## WHAT YOU ARE ASKED TO DO
When you reach the line containing "Viewport: 850px width, 654px height." in the entries below, begin reproducing lines exactly, and stop once the line containing "Screen dimensions: 1024x722" is done.

## Dataset entries
━━━━━━━━━━━━━━━━

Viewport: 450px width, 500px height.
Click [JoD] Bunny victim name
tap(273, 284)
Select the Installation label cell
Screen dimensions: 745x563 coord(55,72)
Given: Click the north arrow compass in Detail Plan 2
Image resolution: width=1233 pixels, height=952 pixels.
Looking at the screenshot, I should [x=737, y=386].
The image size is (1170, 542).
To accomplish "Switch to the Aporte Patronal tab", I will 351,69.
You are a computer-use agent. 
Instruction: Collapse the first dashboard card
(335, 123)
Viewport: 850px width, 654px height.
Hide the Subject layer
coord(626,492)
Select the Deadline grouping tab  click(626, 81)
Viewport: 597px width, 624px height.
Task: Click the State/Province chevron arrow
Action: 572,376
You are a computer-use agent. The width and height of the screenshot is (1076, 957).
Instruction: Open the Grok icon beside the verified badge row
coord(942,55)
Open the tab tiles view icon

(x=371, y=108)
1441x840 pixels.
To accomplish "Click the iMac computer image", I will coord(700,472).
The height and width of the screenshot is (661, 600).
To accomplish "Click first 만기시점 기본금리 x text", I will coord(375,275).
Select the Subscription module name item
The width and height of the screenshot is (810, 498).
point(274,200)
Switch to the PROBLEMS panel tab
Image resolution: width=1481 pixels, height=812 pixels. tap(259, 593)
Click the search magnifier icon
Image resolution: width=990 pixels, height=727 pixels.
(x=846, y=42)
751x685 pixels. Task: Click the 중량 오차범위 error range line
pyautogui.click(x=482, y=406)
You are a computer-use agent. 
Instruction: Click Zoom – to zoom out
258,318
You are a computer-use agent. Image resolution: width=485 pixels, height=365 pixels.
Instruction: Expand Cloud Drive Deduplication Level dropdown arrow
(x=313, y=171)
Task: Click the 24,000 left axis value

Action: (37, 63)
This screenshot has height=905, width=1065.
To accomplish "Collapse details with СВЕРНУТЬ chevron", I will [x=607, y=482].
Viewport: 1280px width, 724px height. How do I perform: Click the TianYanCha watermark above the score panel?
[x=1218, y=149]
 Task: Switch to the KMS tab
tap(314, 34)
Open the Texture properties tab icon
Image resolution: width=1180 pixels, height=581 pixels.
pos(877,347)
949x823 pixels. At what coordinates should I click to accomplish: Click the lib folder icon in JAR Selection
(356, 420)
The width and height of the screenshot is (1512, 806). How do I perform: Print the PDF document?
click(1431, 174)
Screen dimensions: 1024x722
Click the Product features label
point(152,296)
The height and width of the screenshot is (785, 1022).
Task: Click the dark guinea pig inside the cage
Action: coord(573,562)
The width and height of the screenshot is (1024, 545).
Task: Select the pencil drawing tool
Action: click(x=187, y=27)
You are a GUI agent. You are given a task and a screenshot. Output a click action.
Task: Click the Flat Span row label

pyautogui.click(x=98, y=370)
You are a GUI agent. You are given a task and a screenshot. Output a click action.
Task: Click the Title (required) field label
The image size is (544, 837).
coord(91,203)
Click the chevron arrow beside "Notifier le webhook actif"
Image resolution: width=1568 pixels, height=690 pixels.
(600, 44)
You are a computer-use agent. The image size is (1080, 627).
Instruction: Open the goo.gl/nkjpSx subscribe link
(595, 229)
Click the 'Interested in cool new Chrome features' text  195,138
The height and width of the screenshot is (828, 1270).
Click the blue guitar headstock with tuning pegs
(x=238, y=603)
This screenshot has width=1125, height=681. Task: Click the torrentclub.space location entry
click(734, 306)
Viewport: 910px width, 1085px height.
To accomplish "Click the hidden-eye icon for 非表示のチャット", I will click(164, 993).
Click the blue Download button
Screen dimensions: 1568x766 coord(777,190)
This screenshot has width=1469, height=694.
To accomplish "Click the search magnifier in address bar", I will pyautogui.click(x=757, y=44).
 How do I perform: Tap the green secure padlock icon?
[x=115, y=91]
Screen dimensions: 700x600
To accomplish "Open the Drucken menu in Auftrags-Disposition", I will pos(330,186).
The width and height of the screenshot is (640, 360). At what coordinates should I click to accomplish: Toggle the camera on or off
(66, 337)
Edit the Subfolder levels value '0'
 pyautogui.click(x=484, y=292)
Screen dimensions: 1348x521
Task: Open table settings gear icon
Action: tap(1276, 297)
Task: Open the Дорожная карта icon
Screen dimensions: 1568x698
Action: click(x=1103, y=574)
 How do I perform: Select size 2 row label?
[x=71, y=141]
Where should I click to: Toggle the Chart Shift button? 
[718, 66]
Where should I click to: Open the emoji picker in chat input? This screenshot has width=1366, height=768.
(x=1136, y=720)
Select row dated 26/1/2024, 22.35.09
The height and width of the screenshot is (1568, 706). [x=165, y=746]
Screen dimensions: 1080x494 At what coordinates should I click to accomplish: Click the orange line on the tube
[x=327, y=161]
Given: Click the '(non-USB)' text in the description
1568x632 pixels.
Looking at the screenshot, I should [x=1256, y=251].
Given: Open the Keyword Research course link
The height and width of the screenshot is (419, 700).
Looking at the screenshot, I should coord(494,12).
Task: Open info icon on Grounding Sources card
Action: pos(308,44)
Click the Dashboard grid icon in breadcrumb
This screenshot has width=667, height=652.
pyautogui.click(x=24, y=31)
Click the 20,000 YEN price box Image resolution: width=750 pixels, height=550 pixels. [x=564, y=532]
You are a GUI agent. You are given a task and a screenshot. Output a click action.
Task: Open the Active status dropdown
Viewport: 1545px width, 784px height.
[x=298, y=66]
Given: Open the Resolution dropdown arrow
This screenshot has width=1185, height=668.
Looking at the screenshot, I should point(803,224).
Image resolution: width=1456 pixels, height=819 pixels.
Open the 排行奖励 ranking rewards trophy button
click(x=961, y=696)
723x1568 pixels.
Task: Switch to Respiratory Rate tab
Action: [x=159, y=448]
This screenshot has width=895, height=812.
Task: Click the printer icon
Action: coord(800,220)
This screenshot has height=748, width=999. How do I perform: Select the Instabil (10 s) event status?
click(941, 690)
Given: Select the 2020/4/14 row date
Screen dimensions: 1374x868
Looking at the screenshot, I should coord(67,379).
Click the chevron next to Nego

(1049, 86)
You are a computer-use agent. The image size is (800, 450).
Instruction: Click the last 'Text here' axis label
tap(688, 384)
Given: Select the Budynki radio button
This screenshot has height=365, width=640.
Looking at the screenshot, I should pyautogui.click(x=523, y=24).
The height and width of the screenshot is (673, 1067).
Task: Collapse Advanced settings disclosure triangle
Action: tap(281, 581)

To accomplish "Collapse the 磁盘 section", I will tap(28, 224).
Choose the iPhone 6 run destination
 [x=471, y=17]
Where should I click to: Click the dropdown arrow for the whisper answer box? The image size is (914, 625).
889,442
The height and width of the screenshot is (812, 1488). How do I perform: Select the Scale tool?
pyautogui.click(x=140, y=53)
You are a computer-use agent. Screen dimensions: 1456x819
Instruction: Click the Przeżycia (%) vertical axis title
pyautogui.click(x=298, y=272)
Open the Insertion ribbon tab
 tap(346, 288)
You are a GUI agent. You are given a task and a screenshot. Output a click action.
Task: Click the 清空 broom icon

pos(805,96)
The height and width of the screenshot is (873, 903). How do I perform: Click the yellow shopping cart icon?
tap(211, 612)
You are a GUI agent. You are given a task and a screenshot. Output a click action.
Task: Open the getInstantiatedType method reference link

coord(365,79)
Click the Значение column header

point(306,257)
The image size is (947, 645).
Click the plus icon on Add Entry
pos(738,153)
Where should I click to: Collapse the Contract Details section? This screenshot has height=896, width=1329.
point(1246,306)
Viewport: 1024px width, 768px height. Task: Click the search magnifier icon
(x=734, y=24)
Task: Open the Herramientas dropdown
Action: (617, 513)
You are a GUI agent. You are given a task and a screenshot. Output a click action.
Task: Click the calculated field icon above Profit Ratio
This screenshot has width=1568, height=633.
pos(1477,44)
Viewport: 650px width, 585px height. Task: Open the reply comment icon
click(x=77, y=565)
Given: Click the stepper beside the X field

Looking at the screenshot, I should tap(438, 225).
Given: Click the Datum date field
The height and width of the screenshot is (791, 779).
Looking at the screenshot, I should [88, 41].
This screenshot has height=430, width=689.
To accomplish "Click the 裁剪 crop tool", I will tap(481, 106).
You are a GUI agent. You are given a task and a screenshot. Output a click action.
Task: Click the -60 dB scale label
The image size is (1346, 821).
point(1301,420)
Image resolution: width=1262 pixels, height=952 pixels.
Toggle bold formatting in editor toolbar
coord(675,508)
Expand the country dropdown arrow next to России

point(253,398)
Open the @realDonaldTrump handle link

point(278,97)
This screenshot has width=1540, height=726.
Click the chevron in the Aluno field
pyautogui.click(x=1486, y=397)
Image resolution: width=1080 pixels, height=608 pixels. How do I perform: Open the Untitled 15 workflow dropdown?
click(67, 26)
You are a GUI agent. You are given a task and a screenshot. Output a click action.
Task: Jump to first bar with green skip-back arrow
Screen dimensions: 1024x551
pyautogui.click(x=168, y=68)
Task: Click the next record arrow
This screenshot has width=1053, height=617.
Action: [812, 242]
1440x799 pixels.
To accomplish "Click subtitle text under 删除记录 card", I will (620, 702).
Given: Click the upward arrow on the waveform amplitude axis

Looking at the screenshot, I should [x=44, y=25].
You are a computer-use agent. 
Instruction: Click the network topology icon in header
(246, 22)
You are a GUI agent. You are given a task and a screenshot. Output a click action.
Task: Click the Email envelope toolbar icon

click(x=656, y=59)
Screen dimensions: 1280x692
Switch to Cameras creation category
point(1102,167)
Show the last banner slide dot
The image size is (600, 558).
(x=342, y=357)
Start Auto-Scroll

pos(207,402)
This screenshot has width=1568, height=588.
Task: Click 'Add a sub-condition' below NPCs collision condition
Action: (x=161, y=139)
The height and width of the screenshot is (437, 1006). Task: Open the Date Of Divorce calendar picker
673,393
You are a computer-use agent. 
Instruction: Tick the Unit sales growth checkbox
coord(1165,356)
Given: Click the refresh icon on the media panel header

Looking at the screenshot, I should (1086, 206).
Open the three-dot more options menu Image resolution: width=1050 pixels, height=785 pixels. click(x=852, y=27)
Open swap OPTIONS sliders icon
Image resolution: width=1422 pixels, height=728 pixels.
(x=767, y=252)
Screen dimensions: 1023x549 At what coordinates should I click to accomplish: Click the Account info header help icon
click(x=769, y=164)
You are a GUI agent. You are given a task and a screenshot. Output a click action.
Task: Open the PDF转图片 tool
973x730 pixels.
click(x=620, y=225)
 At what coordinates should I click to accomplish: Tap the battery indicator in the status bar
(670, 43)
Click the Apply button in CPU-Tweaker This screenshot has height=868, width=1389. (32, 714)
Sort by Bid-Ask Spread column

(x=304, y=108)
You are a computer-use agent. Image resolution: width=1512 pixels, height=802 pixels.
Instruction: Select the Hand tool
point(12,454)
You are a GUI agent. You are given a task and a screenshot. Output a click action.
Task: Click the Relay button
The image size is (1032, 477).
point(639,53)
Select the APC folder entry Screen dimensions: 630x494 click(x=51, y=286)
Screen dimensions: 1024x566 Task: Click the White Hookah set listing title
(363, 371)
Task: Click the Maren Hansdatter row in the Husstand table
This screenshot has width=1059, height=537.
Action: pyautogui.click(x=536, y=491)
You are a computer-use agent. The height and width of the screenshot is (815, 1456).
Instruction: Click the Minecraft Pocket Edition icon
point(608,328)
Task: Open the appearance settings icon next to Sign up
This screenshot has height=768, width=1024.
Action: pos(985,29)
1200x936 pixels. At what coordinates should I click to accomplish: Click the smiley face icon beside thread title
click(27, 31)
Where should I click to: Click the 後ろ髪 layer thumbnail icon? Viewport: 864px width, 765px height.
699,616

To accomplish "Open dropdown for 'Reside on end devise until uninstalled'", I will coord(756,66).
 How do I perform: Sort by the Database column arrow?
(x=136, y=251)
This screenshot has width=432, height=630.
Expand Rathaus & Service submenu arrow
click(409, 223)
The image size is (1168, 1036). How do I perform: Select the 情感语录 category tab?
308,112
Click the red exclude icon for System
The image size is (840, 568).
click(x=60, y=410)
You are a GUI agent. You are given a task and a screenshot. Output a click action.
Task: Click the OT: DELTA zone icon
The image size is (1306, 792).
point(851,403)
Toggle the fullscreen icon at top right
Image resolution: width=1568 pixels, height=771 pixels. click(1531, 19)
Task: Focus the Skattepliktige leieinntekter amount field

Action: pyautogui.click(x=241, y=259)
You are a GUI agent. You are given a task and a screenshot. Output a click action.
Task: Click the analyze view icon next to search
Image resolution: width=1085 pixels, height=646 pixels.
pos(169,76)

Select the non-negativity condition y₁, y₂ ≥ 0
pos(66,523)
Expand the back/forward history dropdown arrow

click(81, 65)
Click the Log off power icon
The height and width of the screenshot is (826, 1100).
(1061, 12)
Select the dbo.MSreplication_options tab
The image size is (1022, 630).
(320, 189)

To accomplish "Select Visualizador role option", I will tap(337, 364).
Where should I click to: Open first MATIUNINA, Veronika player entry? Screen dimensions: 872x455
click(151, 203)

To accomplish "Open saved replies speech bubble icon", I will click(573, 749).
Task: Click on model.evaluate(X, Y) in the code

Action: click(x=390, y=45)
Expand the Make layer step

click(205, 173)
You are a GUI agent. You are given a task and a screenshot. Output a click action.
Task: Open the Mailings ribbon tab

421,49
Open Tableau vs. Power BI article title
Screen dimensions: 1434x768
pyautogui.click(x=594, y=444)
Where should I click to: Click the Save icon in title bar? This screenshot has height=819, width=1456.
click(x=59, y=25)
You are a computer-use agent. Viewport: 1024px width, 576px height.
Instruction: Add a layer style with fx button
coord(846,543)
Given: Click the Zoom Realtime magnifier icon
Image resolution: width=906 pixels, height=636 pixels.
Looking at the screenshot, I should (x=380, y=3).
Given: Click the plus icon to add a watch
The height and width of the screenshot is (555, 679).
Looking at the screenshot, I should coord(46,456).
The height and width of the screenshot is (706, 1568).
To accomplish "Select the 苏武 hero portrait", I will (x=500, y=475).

━━━━━━━━━━━━━━━━

## SOLUTION TO THIS TASK
Viewport: 850px width, 654px height.
Hide the Subject layer
coord(626,492)
Select the Deadline grouping tab  click(626, 81)
Viewport: 597px width, 624px height.
Task: Click the State/Province chevron arrow
Action: 572,376
You are a computer-use agent. The width and height of the screenshot is (1076, 957).
Instruction: Open the Grok icon beside the verified badge row
coord(942,55)
Open the tab tiles view icon

(x=371, y=108)
1441x840 pixels.
To accomplish "Click the iMac computer image", I will coord(700,472).
The height and width of the screenshot is (661, 600).
To accomplish "Click first 만기시점 기본금리 x text", I will coord(375,275).
Select the Subscription module name item
The width and height of the screenshot is (810, 498).
point(274,200)
Switch to the PROBLEMS panel tab
Image resolution: width=1481 pixels, height=812 pixels. tap(259, 593)
Click the search magnifier icon
Image resolution: width=990 pixels, height=727 pixels.
(x=846, y=42)
751x685 pixels. Task: Click the 중량 오차범위 error range line
pyautogui.click(x=482, y=406)
You are a computer-use agent. 
Instruction: Click Zoom – to zoom out
258,318
You are a computer-use agent. Image resolution: width=485 pixels, height=365 pixels.
Instruction: Expand Cloud Drive Deduplication Level dropdown arrow
(x=313, y=171)
Task: Click the 24,000 left axis value

Action: (37, 63)
This screenshot has height=905, width=1065.
To accomplish "Collapse details with СВЕРНУТЬ chevron", I will [x=607, y=482].
Viewport: 1280px width, 724px height. How do I perform: Click the TianYanCha watermark above the score panel?
[x=1218, y=149]
 Task: Switch to the KMS tab
tap(314, 34)
Open the Texture properties tab icon
Image resolution: width=1180 pixels, height=581 pixels.
pos(877,347)
949x823 pixels. At what coordinates should I click to accomplish: Click the lib folder icon in JAR Selection
(356, 420)
The width and height of the screenshot is (1512, 806). How do I perform: Print the PDF document?
click(1431, 174)
Screen dimensions: 1024x722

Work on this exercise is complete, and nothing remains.